* **What the task asks**
Reproduce the Transformers at Work workshop page below in full, word for word, from its title to its final line.

* **Provided passage**
┄┄┄┄┄┄

Transformers at Work

Zeta Alpha is hosting a Deep Learning for NLP Workshop. 17th of January 2020 at the Event Space ('Night') of the Startup Village at Science Park 608 in Amsterdam (see travel information below). Open for pre-registered attendees only. We are completely full and on site registration is not possible.

Workshop Program:

14:30-15:00 Arrival and Registration

15:00-15:30 Welcome, Short overview: Jakub Zavrel (Zeta Alpha)

15:30-16:00 Thomas Wolf (Hugging Face)
"Transfer Learning in NLP: Concepts, Tools and Trends"

Over the last two years, the field of Natural Language Processing (NLP) has witnessed the emergence of transfer learning methods and architectures which significantly improved upon the state-of-the-art on pretty much every NLP task. The wide availability and ease of integration of these transfer learning models are strong indicators that these methods will become a common tool in the NLP landscape as well as a major research direction. In this talk, I'll present a quick overview of modern transfer learning methods in NLP and review examples and case studies on how these models can be integrated and adapted in downstream NLP tasks, focusing on open-source solutions."

----

16:00-16:30 Angela Fan (Facebook)

"Long Form Question Answering"

┄┄┄┄┄┄

* **Given records**
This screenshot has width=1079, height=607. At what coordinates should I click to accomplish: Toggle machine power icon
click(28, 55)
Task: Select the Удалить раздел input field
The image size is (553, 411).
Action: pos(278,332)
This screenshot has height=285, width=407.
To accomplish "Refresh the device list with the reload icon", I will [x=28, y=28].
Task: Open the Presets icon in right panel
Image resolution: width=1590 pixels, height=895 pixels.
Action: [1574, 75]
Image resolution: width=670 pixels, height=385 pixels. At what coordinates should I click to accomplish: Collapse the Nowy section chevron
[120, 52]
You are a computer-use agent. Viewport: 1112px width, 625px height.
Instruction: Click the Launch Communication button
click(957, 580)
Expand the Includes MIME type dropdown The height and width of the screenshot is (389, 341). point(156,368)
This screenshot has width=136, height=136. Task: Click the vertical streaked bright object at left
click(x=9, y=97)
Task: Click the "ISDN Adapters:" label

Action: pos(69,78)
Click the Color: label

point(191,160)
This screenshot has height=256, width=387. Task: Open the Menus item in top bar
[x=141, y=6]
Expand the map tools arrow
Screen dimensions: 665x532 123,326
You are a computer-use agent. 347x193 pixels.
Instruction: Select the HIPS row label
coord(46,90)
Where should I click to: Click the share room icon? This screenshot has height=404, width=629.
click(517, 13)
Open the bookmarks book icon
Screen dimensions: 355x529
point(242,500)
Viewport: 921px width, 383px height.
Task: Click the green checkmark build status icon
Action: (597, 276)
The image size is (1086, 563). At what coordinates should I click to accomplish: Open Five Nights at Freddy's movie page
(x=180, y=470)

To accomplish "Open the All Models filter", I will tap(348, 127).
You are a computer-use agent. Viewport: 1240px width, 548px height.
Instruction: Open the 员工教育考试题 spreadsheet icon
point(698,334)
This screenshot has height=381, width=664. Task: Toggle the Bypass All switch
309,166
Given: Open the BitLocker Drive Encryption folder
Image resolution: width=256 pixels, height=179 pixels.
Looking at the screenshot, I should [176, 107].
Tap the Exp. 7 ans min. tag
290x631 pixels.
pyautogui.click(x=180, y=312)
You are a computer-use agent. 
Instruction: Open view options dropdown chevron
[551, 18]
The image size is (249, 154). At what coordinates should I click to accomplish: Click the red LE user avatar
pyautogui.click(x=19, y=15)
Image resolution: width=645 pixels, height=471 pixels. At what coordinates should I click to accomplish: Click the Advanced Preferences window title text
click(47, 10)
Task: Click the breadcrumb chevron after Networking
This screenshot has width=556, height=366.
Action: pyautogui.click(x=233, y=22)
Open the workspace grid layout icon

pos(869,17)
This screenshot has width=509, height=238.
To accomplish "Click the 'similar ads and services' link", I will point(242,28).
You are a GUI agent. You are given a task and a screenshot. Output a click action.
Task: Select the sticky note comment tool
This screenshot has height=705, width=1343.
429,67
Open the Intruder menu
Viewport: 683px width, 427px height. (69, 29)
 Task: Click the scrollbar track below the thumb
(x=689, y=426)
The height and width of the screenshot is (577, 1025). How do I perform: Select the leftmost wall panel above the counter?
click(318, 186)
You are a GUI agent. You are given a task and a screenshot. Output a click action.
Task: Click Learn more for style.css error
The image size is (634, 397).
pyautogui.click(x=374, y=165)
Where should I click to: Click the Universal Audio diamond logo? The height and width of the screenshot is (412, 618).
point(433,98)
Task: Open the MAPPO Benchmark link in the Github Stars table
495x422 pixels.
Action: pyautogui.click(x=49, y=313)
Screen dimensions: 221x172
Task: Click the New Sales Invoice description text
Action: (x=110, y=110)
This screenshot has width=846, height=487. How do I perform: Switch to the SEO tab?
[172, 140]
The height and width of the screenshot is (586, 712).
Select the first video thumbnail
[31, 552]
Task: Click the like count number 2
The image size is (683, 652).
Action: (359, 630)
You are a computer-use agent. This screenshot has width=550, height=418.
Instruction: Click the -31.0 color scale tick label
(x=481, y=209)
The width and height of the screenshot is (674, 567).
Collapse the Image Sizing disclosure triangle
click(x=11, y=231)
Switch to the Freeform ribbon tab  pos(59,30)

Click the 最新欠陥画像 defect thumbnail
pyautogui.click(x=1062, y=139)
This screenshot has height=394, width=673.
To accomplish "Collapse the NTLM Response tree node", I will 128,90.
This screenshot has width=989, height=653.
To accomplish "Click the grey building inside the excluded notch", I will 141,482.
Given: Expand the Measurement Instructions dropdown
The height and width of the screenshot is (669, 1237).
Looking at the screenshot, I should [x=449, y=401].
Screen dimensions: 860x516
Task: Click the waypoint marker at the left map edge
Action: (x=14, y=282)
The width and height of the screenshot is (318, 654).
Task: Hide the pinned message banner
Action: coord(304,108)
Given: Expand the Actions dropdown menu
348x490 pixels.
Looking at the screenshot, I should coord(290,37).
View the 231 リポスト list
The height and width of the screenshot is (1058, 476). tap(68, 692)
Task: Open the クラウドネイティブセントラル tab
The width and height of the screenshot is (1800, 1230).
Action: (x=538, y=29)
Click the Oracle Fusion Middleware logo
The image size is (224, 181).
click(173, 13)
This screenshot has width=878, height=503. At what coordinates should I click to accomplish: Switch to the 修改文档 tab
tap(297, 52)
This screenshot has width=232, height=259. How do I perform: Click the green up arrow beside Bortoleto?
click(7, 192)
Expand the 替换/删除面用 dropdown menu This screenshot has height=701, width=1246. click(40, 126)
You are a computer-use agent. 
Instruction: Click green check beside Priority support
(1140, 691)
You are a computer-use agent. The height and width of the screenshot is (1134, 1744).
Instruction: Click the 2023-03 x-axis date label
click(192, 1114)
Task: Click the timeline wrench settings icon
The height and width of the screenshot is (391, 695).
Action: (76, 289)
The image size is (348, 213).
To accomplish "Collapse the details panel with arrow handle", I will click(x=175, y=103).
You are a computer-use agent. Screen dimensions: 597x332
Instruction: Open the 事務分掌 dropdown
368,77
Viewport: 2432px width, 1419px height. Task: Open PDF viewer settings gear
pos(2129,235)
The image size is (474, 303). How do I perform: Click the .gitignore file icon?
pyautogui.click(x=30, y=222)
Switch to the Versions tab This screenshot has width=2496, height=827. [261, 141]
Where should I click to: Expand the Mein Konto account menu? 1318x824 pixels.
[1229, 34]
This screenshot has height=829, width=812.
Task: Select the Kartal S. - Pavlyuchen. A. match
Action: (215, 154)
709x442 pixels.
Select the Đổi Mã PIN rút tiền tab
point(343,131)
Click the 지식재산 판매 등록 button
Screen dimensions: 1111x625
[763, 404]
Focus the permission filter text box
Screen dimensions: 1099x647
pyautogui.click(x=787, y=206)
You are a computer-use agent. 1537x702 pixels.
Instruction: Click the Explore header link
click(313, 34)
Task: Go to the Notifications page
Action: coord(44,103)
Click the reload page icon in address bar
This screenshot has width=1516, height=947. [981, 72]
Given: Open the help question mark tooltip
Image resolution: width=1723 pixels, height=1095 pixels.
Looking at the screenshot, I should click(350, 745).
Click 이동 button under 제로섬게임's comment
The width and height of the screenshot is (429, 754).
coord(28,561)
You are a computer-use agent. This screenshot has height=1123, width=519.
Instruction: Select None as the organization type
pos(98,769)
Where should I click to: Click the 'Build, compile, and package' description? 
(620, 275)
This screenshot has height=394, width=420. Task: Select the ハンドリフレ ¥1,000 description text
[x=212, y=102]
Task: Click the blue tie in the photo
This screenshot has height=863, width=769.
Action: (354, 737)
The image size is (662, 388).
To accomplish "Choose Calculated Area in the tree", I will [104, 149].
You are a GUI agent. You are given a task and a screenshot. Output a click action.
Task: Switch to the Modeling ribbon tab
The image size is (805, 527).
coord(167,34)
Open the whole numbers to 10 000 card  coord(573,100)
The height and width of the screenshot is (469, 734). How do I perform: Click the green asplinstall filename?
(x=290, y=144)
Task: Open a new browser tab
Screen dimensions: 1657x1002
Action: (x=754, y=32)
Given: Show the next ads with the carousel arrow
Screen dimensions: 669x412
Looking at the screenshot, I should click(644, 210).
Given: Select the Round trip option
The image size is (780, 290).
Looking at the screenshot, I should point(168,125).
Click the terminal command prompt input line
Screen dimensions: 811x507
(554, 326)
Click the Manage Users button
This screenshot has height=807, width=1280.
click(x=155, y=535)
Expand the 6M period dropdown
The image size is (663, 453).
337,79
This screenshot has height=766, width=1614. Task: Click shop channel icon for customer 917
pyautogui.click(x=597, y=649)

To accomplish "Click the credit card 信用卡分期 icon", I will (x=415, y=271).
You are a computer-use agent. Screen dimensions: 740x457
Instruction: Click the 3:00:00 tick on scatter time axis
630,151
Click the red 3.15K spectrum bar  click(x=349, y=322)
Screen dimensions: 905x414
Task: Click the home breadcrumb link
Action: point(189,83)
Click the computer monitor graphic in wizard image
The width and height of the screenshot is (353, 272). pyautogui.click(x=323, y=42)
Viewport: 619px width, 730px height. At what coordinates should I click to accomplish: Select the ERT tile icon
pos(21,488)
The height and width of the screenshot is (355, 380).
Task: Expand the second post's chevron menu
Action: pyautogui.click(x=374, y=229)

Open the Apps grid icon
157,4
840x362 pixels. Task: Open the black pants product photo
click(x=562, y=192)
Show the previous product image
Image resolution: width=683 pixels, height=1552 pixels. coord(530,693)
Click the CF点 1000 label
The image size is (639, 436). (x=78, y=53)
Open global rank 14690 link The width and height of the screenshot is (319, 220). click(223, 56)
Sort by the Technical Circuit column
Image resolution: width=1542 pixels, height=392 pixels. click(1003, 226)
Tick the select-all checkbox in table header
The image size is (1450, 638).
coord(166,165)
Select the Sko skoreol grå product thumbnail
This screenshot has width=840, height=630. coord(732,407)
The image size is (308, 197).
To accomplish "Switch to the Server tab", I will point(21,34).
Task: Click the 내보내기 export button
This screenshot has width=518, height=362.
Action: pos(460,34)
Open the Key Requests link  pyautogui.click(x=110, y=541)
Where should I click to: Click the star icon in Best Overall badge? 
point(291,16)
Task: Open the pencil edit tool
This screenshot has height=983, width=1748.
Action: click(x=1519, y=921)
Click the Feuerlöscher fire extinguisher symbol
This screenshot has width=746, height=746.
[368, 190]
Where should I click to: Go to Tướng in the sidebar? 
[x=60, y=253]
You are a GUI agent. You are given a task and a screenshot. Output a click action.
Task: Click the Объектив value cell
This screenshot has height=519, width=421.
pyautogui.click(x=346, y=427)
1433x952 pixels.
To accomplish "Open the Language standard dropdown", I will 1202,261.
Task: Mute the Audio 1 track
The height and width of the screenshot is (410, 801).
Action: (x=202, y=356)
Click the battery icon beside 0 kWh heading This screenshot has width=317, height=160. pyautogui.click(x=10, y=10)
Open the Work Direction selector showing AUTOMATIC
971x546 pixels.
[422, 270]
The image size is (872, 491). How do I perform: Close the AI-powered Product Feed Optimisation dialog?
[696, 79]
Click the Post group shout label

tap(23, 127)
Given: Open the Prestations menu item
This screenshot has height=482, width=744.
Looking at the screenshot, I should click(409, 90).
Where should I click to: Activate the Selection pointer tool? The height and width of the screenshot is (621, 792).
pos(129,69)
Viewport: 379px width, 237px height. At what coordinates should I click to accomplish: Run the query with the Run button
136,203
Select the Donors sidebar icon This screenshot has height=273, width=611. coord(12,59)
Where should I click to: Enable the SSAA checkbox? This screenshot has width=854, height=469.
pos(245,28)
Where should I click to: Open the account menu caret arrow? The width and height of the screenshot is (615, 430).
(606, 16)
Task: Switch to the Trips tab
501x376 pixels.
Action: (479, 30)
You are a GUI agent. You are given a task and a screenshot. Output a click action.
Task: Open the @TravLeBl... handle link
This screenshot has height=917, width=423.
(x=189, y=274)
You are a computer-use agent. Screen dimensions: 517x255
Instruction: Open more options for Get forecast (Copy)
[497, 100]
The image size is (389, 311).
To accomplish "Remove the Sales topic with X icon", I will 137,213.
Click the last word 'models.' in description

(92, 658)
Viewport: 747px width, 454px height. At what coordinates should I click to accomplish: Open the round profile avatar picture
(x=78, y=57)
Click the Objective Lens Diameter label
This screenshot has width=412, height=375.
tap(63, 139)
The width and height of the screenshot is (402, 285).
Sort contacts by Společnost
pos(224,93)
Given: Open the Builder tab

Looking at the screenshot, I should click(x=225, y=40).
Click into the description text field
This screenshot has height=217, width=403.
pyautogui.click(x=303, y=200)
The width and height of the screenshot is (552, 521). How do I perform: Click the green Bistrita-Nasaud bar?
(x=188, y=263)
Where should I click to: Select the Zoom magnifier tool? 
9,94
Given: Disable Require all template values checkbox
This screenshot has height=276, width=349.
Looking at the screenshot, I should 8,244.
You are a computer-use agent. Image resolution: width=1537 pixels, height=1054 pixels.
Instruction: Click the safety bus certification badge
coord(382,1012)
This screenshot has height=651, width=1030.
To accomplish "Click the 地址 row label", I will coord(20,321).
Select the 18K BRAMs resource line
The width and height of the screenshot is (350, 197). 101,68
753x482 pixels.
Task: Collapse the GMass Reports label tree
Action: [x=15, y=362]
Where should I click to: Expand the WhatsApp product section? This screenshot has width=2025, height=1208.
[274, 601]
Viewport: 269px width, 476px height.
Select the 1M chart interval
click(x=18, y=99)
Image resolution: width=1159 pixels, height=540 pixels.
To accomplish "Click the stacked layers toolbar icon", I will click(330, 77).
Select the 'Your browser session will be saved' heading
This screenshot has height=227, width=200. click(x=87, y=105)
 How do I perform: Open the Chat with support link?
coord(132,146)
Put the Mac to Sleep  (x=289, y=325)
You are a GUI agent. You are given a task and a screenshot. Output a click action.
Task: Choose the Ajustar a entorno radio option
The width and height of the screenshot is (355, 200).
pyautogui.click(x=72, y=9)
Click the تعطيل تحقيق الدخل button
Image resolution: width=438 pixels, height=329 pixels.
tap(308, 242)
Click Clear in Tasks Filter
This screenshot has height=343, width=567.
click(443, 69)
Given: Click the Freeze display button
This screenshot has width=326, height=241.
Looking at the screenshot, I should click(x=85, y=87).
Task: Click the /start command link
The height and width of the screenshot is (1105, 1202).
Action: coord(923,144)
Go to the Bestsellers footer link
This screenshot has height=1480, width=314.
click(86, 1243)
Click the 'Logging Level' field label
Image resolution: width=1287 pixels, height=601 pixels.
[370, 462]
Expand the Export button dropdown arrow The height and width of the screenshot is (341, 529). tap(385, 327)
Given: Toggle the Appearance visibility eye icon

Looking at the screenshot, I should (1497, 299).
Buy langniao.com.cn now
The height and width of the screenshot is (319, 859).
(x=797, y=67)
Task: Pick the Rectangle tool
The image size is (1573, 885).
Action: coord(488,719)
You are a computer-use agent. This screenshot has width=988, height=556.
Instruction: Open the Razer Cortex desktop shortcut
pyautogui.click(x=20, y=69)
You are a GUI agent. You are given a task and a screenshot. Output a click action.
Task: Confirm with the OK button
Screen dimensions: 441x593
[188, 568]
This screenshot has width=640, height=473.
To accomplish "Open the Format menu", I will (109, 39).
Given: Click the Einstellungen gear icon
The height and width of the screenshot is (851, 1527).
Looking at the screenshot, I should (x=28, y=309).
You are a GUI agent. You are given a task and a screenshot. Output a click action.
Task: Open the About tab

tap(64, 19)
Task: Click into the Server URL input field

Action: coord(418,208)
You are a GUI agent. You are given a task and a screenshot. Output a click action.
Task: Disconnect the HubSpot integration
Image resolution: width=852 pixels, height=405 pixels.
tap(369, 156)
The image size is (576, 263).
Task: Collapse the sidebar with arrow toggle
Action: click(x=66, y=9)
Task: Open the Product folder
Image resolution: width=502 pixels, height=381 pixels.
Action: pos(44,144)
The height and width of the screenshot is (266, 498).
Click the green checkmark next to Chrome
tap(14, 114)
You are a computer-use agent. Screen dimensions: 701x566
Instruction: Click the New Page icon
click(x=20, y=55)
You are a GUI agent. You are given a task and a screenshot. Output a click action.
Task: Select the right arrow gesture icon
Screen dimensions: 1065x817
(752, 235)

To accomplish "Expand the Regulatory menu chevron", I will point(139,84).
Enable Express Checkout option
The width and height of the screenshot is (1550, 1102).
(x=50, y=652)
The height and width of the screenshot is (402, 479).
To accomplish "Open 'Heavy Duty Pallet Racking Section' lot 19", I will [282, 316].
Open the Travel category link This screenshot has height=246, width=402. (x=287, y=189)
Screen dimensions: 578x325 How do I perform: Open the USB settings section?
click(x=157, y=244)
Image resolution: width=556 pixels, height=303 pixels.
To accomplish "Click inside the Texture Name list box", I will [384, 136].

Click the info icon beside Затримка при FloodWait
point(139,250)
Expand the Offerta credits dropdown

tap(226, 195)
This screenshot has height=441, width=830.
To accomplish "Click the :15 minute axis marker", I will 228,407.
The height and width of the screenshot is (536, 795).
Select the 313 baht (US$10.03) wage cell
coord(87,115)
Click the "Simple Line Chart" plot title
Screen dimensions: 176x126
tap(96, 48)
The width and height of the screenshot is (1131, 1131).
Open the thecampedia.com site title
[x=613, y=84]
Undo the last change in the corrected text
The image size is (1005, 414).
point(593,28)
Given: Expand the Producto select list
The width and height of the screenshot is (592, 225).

┄┄┄┄┄┄

* **The output**
Transformers at Work

Zeta Alpha is hosting a Deep Learning for NLP Workshop. 17th of January 2020 at the Event Space ('Night') of the Startup Village at Science Park 608 in Amsterdam (see travel information below). Open for pre-registered attendees only. We are completely full and on site registration is not possible.

Workshop Program:

14:30-15:00 Arrival and Registration

15:00-15:30 Welcome, Short overview: Jakub Zavrel (Zeta Alpha)

15:30-16:00 Thomas Wolf (Hugging Face)
"Transfer Learning in NLP: Concepts, Tools and Trends"

Over the last two years, the field of Natural Language Processing (NLP) has witnessed the emergence of transfer learning methods and architectures which significantly improved upon the state-of-the-art on pretty much every NLP task. The wide availability and ease of integration of these transfer learning models are strong indicators that these methods will become a common tool in the NLP landscape as well as a major research direction. In this talk, I'll present a quick overview of modern transfer learning methods in NLP and review examples and case studies on how these models can be integrated and adapted in downstream NLP tasks, focusing on open-source solutions."

----

16:00-16:30 Angela Fan (Facebook)

"Long Form Question Answering"